## Brief
Copy out each line of the data that holds the word "list".

## Input for this task
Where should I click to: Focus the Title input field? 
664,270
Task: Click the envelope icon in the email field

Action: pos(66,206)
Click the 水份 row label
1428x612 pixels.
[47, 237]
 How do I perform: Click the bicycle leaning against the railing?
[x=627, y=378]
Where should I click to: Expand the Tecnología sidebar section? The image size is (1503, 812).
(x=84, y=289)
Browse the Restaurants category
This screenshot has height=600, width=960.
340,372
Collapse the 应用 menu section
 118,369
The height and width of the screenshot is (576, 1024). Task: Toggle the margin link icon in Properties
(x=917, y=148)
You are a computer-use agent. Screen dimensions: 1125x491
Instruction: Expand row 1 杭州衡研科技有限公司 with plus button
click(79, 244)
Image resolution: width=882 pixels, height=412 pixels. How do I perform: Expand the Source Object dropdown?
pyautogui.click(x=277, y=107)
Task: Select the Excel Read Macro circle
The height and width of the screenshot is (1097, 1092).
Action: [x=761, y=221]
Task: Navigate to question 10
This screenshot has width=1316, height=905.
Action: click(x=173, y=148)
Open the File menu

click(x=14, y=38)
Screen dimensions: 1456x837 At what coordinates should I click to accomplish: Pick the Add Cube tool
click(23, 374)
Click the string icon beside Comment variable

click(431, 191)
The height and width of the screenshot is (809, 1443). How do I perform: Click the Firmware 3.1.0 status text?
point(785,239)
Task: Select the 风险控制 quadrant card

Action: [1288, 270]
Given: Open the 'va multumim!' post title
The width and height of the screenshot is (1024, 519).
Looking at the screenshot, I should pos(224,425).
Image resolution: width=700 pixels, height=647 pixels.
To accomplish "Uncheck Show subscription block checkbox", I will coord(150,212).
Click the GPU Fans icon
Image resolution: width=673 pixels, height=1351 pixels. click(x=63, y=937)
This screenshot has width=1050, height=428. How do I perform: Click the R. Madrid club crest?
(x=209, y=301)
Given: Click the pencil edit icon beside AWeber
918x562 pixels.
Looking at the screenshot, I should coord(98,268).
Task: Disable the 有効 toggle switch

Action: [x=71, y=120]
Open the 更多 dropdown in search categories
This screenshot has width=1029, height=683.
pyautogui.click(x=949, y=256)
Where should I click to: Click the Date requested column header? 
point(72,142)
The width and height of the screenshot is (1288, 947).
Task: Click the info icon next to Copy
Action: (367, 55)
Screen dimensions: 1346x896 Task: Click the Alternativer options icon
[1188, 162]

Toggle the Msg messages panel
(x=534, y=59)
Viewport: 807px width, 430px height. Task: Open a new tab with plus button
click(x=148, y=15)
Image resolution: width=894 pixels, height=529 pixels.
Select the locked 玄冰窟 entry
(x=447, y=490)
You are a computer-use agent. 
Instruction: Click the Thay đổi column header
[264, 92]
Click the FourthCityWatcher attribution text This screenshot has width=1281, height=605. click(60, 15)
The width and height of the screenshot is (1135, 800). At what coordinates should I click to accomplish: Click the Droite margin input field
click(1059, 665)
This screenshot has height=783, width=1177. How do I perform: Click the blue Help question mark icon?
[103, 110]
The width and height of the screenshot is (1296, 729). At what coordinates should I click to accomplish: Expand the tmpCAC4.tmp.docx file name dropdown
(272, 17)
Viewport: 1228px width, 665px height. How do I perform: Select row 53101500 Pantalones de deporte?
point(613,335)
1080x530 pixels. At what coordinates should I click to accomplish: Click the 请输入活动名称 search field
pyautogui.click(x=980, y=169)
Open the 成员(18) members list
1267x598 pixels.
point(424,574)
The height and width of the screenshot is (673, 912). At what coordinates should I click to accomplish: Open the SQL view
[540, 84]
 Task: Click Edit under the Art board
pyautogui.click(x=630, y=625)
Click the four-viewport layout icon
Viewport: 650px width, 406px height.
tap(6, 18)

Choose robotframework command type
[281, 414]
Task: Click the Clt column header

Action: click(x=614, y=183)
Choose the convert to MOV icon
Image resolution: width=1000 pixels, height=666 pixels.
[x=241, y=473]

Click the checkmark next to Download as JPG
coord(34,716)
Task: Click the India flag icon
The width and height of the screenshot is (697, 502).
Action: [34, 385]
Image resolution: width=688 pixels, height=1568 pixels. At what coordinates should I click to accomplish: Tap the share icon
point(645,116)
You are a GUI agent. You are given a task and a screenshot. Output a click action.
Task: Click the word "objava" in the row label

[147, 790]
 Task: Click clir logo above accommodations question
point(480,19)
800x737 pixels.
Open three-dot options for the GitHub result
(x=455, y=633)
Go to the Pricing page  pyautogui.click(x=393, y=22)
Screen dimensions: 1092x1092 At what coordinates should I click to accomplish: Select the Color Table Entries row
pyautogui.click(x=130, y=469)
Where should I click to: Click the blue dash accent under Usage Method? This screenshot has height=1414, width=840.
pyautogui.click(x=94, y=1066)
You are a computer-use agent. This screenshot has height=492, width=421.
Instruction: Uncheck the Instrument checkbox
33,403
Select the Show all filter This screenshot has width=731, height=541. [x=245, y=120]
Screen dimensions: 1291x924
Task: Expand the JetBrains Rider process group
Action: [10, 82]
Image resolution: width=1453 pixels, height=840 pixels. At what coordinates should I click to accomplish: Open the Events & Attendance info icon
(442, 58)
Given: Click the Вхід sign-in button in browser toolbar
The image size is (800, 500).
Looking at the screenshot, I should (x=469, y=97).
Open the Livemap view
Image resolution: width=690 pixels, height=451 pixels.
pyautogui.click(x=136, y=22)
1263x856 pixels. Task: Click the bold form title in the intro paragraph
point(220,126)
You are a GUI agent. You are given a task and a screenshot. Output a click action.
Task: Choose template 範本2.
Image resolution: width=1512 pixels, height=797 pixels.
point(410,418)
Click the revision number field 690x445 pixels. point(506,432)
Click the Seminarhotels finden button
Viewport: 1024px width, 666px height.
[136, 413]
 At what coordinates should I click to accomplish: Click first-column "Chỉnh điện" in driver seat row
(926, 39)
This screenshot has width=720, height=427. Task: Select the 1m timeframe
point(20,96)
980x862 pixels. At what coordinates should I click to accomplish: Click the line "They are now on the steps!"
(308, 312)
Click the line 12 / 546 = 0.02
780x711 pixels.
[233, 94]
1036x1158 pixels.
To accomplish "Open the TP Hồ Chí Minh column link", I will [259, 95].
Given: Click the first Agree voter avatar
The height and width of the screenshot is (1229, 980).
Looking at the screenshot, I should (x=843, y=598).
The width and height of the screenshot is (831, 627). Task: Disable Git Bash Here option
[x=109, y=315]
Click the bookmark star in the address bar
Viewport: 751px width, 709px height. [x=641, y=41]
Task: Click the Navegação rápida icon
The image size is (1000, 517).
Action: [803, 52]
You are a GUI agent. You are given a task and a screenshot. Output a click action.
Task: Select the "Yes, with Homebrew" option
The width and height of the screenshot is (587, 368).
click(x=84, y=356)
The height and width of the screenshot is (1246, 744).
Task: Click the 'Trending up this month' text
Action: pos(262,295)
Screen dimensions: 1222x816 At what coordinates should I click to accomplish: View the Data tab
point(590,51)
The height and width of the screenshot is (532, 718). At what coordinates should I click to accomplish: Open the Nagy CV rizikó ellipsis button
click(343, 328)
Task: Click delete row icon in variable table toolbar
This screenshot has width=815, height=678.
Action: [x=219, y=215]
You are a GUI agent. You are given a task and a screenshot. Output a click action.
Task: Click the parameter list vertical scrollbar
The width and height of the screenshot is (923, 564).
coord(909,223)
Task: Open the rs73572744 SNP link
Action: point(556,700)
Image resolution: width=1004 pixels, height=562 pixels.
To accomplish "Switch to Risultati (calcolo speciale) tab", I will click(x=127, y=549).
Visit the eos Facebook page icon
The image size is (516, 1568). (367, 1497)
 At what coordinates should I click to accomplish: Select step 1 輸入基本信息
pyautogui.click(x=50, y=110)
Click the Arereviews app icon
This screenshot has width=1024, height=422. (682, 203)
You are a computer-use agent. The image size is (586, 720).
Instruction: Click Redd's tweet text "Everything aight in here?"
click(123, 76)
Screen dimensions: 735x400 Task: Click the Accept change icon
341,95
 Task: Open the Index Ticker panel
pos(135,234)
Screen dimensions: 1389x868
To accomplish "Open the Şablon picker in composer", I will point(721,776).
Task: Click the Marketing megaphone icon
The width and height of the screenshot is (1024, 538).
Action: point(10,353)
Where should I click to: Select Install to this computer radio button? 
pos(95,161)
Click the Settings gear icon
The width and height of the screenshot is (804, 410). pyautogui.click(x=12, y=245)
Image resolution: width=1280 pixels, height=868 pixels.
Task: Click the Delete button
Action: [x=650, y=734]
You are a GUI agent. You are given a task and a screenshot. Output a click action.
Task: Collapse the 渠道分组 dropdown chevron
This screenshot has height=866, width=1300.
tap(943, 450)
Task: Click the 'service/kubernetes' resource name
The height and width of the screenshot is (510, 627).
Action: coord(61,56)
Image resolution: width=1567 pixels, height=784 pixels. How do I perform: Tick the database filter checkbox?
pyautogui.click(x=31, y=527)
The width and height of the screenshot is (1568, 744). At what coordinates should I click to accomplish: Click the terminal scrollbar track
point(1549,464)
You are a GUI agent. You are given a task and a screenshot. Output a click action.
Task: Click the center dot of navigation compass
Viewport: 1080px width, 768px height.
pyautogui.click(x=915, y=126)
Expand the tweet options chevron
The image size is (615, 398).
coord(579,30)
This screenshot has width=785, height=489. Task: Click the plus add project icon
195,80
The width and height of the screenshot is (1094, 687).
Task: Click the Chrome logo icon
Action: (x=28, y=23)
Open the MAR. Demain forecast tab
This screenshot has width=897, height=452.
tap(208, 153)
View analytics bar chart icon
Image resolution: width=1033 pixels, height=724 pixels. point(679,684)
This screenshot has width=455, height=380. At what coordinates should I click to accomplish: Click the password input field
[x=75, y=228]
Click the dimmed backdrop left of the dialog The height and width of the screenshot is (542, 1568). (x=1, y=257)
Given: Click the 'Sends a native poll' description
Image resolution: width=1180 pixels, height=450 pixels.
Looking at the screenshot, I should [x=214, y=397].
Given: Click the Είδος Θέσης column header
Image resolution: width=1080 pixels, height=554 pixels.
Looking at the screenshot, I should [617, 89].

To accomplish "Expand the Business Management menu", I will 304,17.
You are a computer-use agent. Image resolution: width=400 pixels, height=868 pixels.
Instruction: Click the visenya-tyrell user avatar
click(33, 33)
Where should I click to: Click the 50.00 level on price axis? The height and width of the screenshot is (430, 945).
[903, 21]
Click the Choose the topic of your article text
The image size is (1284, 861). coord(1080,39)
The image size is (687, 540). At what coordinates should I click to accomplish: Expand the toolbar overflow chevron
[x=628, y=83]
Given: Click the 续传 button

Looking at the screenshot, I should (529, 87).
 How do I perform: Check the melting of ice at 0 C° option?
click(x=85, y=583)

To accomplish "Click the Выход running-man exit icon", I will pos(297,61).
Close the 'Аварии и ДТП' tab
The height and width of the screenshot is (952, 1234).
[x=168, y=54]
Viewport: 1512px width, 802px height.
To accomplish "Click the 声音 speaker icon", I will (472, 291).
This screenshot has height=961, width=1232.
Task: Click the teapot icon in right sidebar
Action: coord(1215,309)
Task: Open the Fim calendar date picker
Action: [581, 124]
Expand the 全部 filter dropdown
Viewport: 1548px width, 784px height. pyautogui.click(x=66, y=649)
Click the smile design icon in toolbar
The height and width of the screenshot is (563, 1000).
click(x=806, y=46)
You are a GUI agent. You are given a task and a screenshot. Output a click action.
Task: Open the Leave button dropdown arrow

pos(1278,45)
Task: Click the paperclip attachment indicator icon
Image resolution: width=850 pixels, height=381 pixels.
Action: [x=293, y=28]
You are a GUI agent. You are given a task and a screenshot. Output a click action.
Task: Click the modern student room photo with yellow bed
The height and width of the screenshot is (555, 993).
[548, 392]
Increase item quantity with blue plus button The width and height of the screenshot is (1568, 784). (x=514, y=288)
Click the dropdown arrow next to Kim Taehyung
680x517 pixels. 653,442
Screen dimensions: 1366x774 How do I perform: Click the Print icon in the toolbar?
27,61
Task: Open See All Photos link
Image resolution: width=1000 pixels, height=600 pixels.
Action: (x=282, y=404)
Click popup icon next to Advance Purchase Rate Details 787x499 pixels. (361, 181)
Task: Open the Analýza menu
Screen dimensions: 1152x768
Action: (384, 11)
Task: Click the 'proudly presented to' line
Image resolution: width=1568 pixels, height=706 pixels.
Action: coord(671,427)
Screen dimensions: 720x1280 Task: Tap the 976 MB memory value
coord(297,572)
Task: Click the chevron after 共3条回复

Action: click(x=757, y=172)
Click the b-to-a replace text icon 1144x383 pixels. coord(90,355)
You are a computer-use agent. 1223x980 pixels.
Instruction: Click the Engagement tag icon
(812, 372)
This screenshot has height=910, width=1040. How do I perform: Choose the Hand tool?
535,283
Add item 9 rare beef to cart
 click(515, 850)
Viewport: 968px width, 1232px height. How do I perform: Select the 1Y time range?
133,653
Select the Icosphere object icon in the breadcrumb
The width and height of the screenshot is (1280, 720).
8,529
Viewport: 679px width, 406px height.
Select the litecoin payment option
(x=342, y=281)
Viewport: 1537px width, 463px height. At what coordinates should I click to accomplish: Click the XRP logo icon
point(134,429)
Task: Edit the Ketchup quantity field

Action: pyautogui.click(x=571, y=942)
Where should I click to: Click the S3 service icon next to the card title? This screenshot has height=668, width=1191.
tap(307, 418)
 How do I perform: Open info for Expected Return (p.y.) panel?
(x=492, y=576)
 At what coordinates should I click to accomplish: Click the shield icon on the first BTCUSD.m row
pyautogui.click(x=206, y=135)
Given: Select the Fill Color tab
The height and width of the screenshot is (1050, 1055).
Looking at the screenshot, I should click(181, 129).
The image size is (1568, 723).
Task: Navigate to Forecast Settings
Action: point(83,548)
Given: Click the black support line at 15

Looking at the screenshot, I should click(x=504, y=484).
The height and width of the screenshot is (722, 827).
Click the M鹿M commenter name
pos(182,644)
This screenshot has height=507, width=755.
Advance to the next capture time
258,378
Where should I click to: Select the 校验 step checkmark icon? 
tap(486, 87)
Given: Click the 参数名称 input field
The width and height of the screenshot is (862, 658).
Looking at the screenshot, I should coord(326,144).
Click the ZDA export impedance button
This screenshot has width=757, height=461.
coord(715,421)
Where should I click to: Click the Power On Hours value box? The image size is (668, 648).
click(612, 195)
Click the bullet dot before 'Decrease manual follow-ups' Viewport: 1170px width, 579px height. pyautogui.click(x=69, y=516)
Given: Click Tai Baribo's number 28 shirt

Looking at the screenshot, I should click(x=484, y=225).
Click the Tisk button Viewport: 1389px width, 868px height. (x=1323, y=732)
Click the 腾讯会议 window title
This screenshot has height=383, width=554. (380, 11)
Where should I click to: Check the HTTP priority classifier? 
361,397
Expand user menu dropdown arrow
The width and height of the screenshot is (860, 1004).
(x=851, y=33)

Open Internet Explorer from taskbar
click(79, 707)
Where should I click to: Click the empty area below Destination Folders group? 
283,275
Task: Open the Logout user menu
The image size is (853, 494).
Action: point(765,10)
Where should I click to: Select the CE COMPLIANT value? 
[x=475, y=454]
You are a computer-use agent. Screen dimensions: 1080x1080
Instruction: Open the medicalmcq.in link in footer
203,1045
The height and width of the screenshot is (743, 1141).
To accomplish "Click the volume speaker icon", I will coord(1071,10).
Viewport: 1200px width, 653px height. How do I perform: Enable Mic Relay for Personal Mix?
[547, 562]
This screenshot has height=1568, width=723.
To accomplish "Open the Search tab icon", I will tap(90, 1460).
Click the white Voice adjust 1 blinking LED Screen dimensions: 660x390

## Answer area
Open the 成员(18) members list
Task: Click the parameter list vertical scrollbar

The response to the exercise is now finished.